Ami swallowed and pushed back the small knot of fear that clenched in her stomach. "Angel? I'm confused?"
"I thought it was real." Angel frowned, and shook his head, beginning to pace and gesture with his hands again. "I mean, I know that it's not real, because you're here and you're not dead, and - I'm not making sense." The vampire stopped and closed his eyes. Tilting his head backwards, his fist clenched at his side while he took and released a very unnatural deep breath. When he looked at her again, sable eyes were calmer, more distance, showing the detached being that Ami was far more familiar with.
Angel crouched beside her, hands folded. "It's just that it seemed so real. So, when you said that you weren't sleeping - maybe I'm just overreacting, I don't know. But I need you think for a minute Ami, really think - are you certain you're not dreaming?"
"About dying? No!" Ami leapt from the stage, shivering as a phantom chill crawled up her spine. "Thank you very much for asking, sorry to disappoint."
"Disa- no," Angel landed beside her in a heartbeat, his supernatural speed reminding her that he was a creature of the dark, one of those things that went bump in the night that she had been so frightened of as a young girl. Some nights - most nights actually - she wished that she had never learned the truth. "I didn't mean it like that, Ami. I don't want you - dead. I just - haven't you ever had a feeling about something? A bad feeling that you just can't shake and it doesn't make any sense, but it's there, so you have to find a reason for it?"
"Like finding out why a strange man would ask me if I'm happy and give me his business card?"
"When did a -" Angel stopped and Ami imagined that she might have actually seen his mouth quirk a bit as he rubbed the back of his neck and looked sheepishly away. "Yeah. I guess you would know about that, huh?"
"Yes, I would," Ami tugged on her shoulder strap, shifting her weight uncomfortably from one foot to the other. "Are there - are there things out there that can get to your dreams?"
Angel nodded. "You don't want me to tell you half of what's out there."
"Is that why you're worried? You think something has gotten to your dreams? Or my dreams?"

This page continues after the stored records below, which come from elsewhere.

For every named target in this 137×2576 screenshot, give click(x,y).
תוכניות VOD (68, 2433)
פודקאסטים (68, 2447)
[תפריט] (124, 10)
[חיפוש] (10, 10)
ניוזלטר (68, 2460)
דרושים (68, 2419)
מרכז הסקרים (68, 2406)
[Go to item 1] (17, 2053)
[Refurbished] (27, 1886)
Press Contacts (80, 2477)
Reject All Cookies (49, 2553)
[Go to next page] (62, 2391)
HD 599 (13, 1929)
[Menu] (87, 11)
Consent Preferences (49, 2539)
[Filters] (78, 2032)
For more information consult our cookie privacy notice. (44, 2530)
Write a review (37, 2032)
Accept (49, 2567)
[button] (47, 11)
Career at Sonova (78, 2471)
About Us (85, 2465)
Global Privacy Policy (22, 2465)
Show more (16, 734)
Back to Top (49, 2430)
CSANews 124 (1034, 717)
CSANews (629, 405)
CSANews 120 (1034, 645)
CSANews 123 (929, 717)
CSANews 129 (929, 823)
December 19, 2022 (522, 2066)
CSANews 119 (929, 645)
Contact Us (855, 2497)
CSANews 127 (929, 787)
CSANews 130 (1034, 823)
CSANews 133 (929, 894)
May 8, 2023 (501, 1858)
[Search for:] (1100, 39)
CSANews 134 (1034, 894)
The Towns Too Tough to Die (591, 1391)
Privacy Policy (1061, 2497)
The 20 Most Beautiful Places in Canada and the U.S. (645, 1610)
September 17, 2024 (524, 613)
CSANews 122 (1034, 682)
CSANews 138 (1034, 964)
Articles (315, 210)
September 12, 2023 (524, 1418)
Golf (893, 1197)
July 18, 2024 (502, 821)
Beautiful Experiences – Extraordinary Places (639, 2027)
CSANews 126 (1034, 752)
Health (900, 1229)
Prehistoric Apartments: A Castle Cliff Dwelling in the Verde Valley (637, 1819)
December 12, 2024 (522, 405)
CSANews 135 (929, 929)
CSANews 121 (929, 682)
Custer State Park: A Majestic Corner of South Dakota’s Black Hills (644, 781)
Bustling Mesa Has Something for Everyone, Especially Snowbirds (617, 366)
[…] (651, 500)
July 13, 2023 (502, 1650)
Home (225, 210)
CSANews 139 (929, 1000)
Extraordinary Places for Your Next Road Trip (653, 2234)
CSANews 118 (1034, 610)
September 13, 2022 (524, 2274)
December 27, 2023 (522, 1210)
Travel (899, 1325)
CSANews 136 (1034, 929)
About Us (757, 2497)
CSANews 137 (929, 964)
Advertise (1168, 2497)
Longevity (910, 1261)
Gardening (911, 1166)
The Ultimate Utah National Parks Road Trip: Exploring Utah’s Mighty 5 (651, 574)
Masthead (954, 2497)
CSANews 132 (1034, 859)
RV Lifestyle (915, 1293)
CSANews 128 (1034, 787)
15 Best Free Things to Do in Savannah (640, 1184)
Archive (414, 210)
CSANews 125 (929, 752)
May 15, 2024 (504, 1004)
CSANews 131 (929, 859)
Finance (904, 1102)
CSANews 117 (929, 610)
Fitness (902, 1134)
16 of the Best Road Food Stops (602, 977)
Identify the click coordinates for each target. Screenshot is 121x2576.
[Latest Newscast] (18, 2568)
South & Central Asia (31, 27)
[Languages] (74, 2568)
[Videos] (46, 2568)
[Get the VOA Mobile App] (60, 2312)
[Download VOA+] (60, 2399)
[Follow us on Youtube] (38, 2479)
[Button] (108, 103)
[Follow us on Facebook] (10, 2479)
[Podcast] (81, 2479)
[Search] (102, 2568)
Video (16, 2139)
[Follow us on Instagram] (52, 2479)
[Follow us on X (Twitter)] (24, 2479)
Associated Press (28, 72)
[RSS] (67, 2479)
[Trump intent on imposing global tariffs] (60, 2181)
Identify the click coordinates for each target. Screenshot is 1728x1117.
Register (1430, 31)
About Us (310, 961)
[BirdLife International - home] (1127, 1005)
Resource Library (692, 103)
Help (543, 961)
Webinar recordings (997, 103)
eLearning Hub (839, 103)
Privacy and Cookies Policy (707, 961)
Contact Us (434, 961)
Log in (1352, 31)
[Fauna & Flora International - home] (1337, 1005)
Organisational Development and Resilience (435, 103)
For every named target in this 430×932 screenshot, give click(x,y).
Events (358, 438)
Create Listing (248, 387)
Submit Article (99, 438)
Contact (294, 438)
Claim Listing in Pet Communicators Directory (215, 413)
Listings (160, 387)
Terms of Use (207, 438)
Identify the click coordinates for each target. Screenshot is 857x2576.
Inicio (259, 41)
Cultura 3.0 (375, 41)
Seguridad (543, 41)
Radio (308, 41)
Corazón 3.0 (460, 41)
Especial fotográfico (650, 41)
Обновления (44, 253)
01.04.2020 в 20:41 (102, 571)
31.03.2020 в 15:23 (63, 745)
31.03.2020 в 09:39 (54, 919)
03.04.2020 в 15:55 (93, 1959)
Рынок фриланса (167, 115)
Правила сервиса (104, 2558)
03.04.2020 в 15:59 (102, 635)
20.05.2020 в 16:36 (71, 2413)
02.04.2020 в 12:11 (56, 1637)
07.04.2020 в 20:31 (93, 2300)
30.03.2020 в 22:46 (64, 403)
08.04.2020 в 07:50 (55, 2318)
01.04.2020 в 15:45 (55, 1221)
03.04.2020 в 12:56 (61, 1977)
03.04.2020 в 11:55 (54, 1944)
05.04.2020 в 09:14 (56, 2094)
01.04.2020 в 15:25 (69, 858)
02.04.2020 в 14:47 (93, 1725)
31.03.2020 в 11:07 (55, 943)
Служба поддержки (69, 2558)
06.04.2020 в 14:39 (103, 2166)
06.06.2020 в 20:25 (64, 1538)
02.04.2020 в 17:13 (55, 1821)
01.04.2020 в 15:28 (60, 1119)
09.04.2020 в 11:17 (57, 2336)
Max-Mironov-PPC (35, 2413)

"I don't mean to scare you, Ami, but . . ." the vampire stopped, shoving his hands in his coat pockets, "Probably a little too late for that, huh?"
"Just a little."
Angel nodded. "I'll be honest, I'm a little worried. Maybe it's just me, but . . . would you do me a favor, and let me know if you have any weird dreams? Tell me if everything isn't okay?"
"Yes," Ami nodded, not certain what else to say or how to process the information that Angel had just given to her. "And you'll tell me if everything is?"
This time his mouth did quirk into a smile, barely more than the slight curving upwards of his lips, but enough. "You'll be the first to know."